Tourism up provincially; local industry hopes for better times
By Eric Bourque
THE VANGUARD
NovaNewsNow.com
While the Nova Scotia government continues to highlight the positives regarding the provincial tourism picture – Tourism, Culture and Heritage Minister Bill Dooks saying “we’re pleased with our tourism industry’s performance for 2007 with increases in visitor numbers and revenues” – it remains a bleaker story in the Yarmouth area.
The latest stats from the government indicate that more than two million people visited Nova Scotia in 2007 from January to the end of November, 34,700 more than the same period the previous year.
Room nights sold were up by 46,000, a two per cent increase over 2006, while the preliminary revenue estimate for the tourism sector in Nova Scotia in 2007 is $1.33 billion, up two per cent from 2006, according to the government’s figures.
Locally, meanwhile, tourism people hope to rebound from what for many of them was a very poor season, some having described it as the worst they had seen.
Tourism figures provided by the government offer a comparison of recent years, including a category called “visitation by entry point” that shows the downward trend in the number of people entering Nova Scotia through Yarmouth.
According to these numbers, 96,000 visitors entered the province through Yarmouth in 2002, but the count fell from there – to 84,300 in 2003 to 76,200 (’04), 54,300 (’05) and 43,900 (’06). The total for 2007 has yet to be posted.
Product development is seen as crucial if the area’s tourism numbers are to improve and that was the focus of a series of sessions conducted last fall by Destination Southwest Nova Scotia.
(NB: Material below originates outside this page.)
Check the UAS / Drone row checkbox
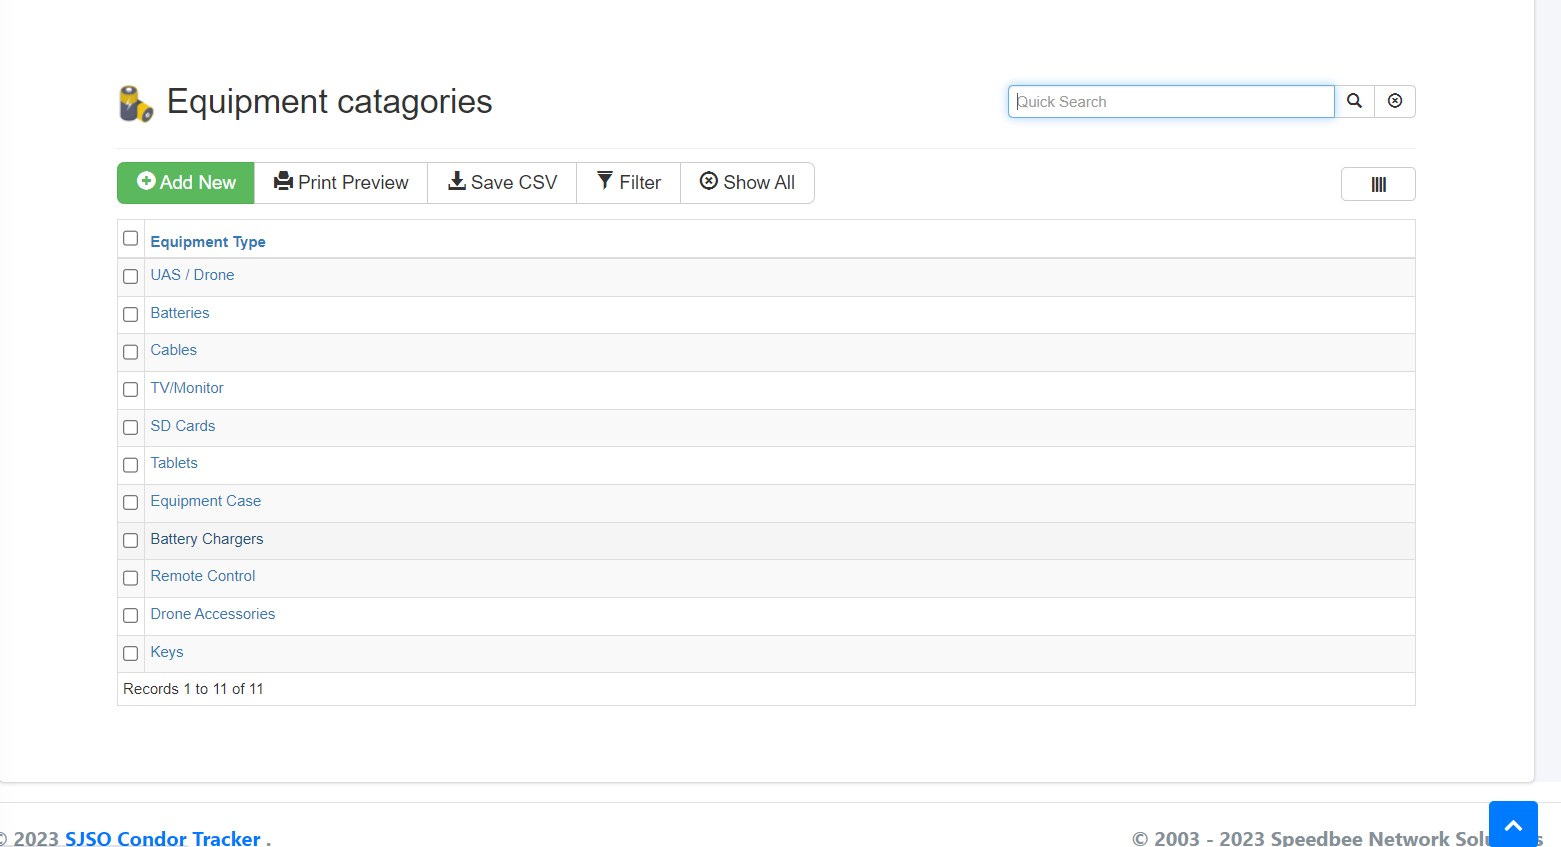 pyautogui.click(x=130, y=276)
“Tourism is changing and it’s changing in rural Nova Scotia,” said Bob Benson of the Churchill Mansion. “I don’t think that we’re going to see in the next short while, or the next five or 10 years, a return to tourism as we have known it in the past.”
He feels southwestern Nova Scotia has things that could attract visitors – things that accentuate the region’s natural environment, for example – provided they are properly developed and marketed.
Referring to people who work in tourism and who have experienced the downturn, he said, “We’ve tried (to remain hopeful each year, believing that) this is going to work or something else is going to work, but it just isn’t there.”
Sherman Schapiro
Comment online since January 9th 2008I know that Nova Scotia has much to offer a tourist and that "better packaging" can only help, but I think one is a fool not to believe that the major reason for the decline in tourism is the stronger Loonie and more dear gasoline, both of which present a negative force that will be hard to overcome.